Asriel nodded. “I kind of feel the same. I mean, yeah, I’m going to college, but what comes after? It’s just a placeholder. It’s just me saying ‘this is what humans do, so I’m going to do it too, because I need it to be accepted’. I don’t want to. I don’t really care about college: I want to get a job, go into the workforce, be…be useful, I guess.”

Chara nodded fiercely.

“But I don’t know what I want to do either. So I just chose this.”

They looked at each other, and though Asriel turned back to the road just as quickly, Chara still caught his expression. They were sure theirs mirrored it. Hoping it wouldn’t get in the way, they gently put a hand on his where he held the clutch. Their hand barely seemed to cover his, but it was enough; they slipped their fingers in between his and squeezed. Gloomy lights passed over their hands like fast-moving stripes.

It was a funny feeling, the heady freedom of graduation. They felt desperate to chain themself back down again, not with school perhaps, but with something. To be floating – useless and aimless, choking on the need to do something to prove their worth – was like an ache that never went away.
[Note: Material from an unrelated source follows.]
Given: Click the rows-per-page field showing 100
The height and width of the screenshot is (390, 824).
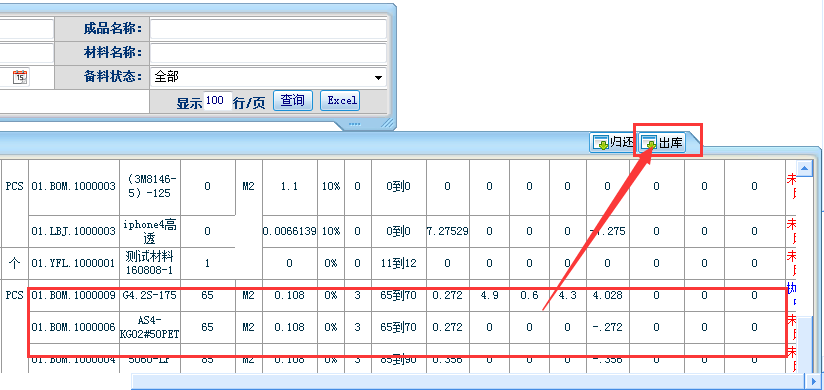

But it wasn’t something they were alone in. With so many things they _were_ alone for, that was actually a relief.

“If you weren’t driving,” they said, barely speaking at all, “I’d lean my head on your shoulder.”

“I’d put my arm around you.”

“I’d fall asleep.”

He smiled, expression softening as he watched the road. “It’s going to be okay, you know? My parents aren’t the type to need you to make a decision right now.”

“I know.”

“You just need to take your time. I guess I do too, but I’ve already made my hasty choice, so now I’ve got to live with that. It’ll be fine. We’ll both be fine.”
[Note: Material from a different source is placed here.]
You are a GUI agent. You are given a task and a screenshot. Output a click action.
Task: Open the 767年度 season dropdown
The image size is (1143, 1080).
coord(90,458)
Chara ran their finger down their arm, feeling the ridges idly. “We will.”

“I love you.”

They made a small sound, not quite trusting their voice, and squeezed his hand again before sitting back up. It was very quiet when a bleary voice came from behind them, “Same.”


	2. Chapter 2

**Notes for the Chapter:**

> I changed my mind.

The hotel room was – to Chara’s acute distress – not a room at all, but really more of a penthouse. They should have expected that, and had, but there was a significant difference between imagining oneself in the lap of luxury and actually being there.

Frisk, to no one’s surprise, was in raptures.
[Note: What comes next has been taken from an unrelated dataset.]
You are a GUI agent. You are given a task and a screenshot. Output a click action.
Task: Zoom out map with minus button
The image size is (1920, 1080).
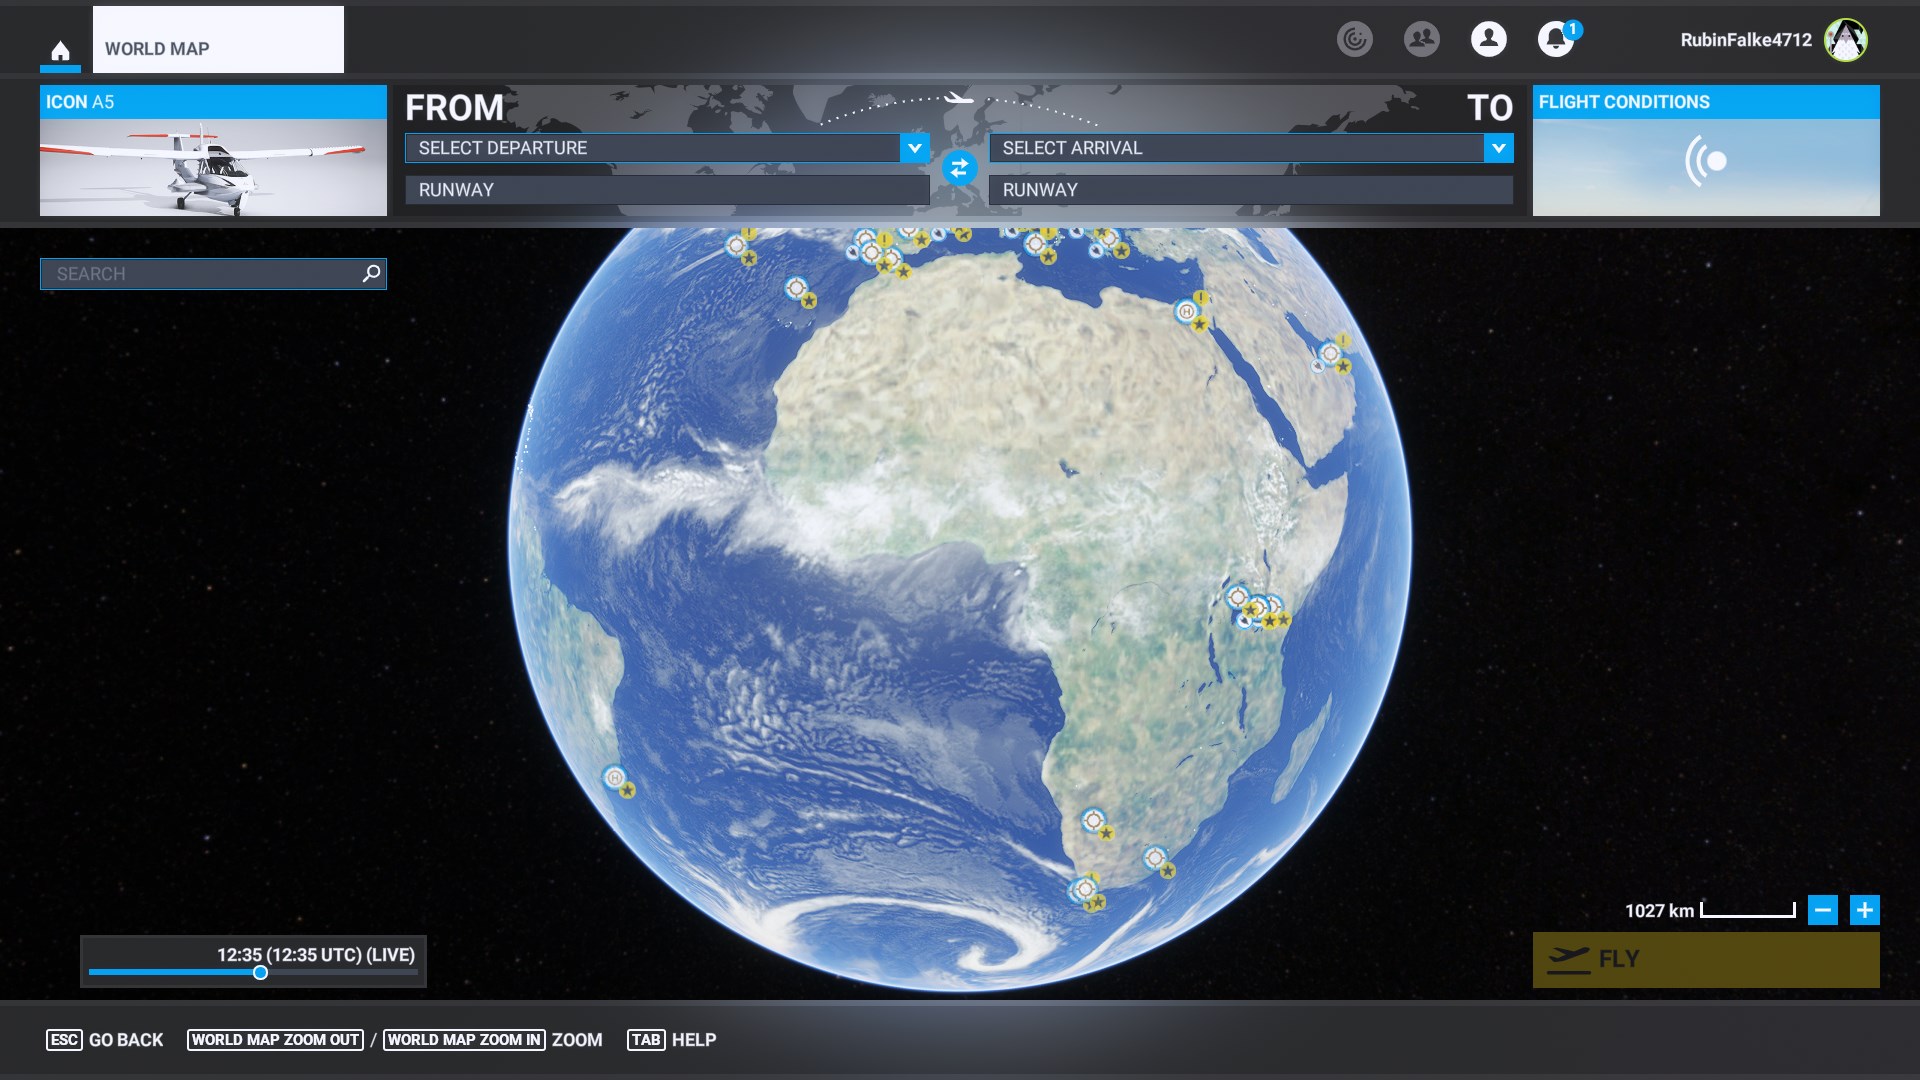pos(1822,910)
“It’s _amazing!_ ” they sung, spinning around the main part of the room that acted as a sitting area. It was between three sleeping areas separated by tasteful curtains and screens, and on the opposite side of it was the entrance hall (since no self-respecting penthouse would dare be seen without an entrance hall) and the bathroom. It did not have a hot tub, but that was alright, because the (twentieth-floor) balcony had one instead.

Chara and Asriel gaped, more out of tiredness than actual shock. Mettaton, being his sunny self, seemed to take it all in his stride, and might actually have sniffed in distaste at the shabbiness of it all, but it was difficult to tell, since he was a metal rectangle.

“There are bathroom sets!” came Frisk’s next delighted squeak from the bathroom, echoing just a little. “Soap and shampoo and conditioner and perfume samples and sewing kits and nail files and–”

Chara stopped paying attention, though Mettaton rolled over to the bathroom to join in Frisk’s discoveries. The room was stunning – all golden arches and polished floors and spotless leather or satin – and although the view of Paris through the balcony windows looked like nothing more than dark night sky and lights below, it was still mesmerising. It took Chara almost a minute to realise that Asriel was falling asleep on them.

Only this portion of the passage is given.